Analysis: The distinction between "bank" and "banking company" under the Securitisation Act was material. The Act defines "bank" broadly and expressly permits the Central Government to specify other banks by notification. It also defines "secured creditor" in wider terms and makes the remedy under the Act additional to, and not in derogation of, other laws in force. The challenge based on the Banking Regulation Act failed because co-operative banks are separately recognised in that Act, and the legislative scheme did not require every bank to be a banking company. The contention that the Securitisation Act could not operate alongside the Co-operative Societies Act or the RDB Act was also rejected, since the Securitisation Act creates an independent remedy for secured creditors and its saving clause expressly extends to other laws. The constitutional objection based on legislative competence was rejected on the principles of presumption of constitutionality and pith and substance. The prior Supreme Court ruling on the general validity of the Securitisation Act did not assist the petitioners.

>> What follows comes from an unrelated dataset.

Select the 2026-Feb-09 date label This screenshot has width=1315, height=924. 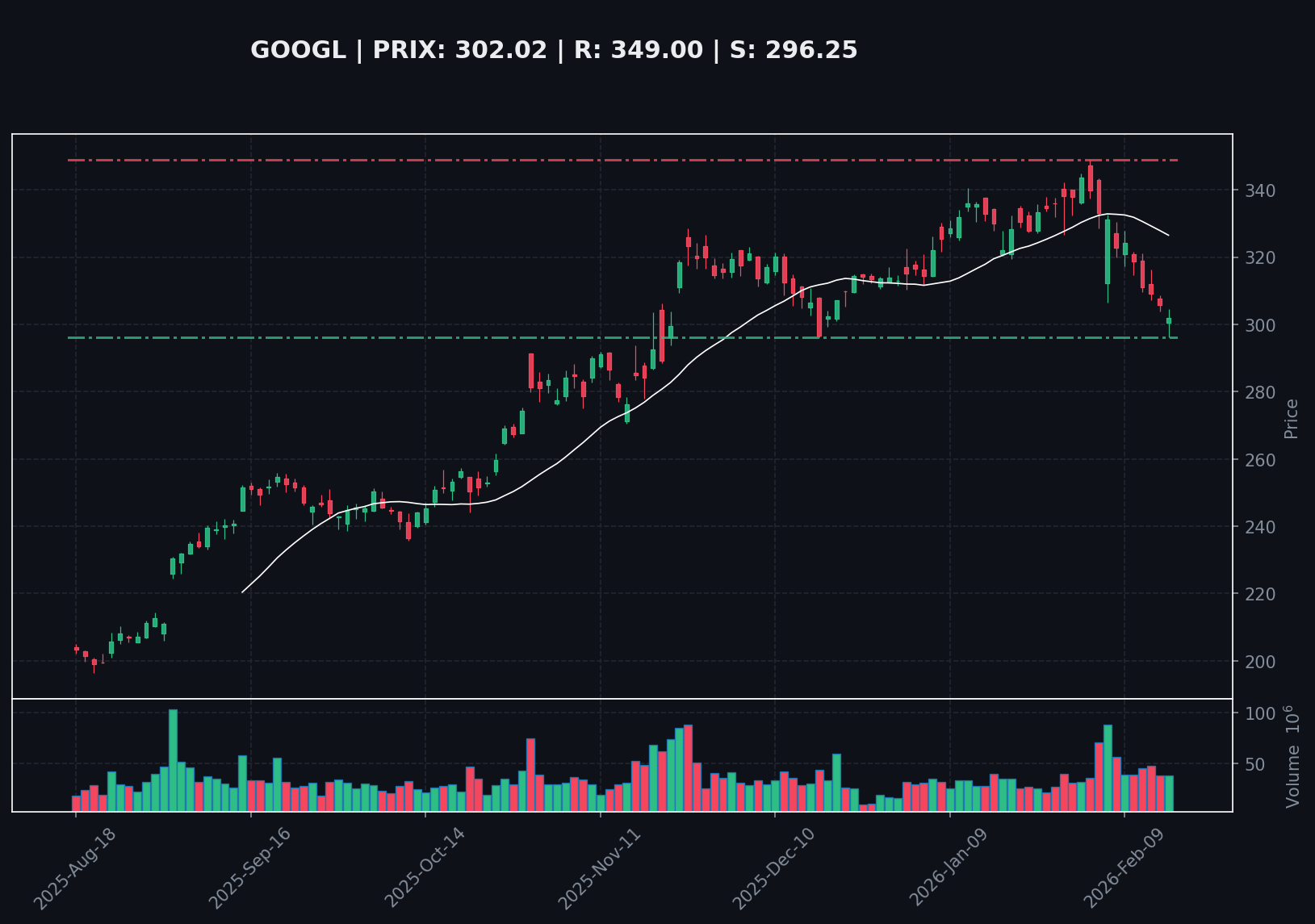[1124, 868]
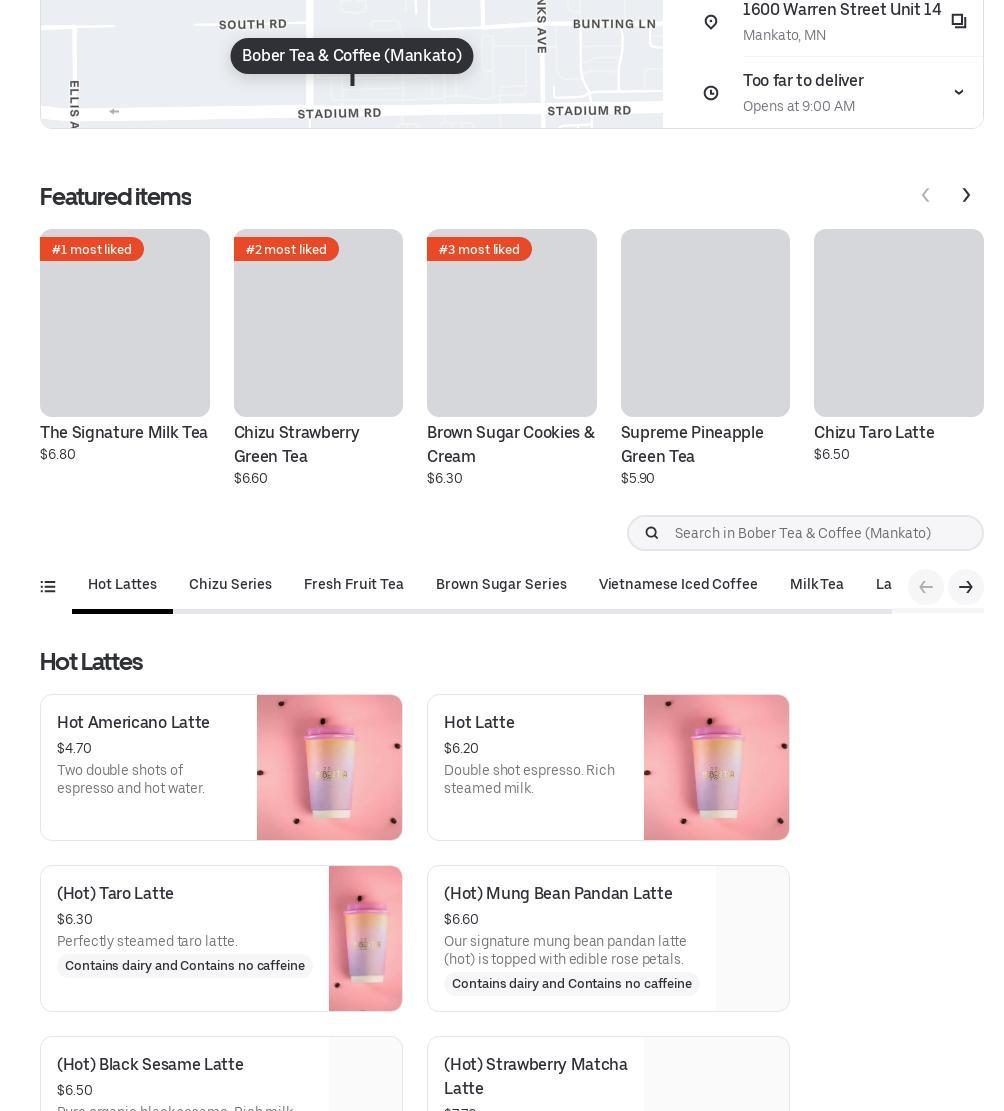Click the Bober Tea & Coffee map marker

coord(351,56)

Conclusion: The notification was upheld, and co-operative banks were held entitled to proceed under the Securitisation Act. The challenge to the recovery action failed.
Final Conclusion: The petitioners could not restrain the recovery measures taken by the co-operative bank under the Securitisation Act, and the writ petition was dismissed.
Ratio Decidendi: A co-operative bank may be notified as a "bank" under the Securitisation Act, and the Act operates as an independent and additional remedy notwithstanding other recovery statutes.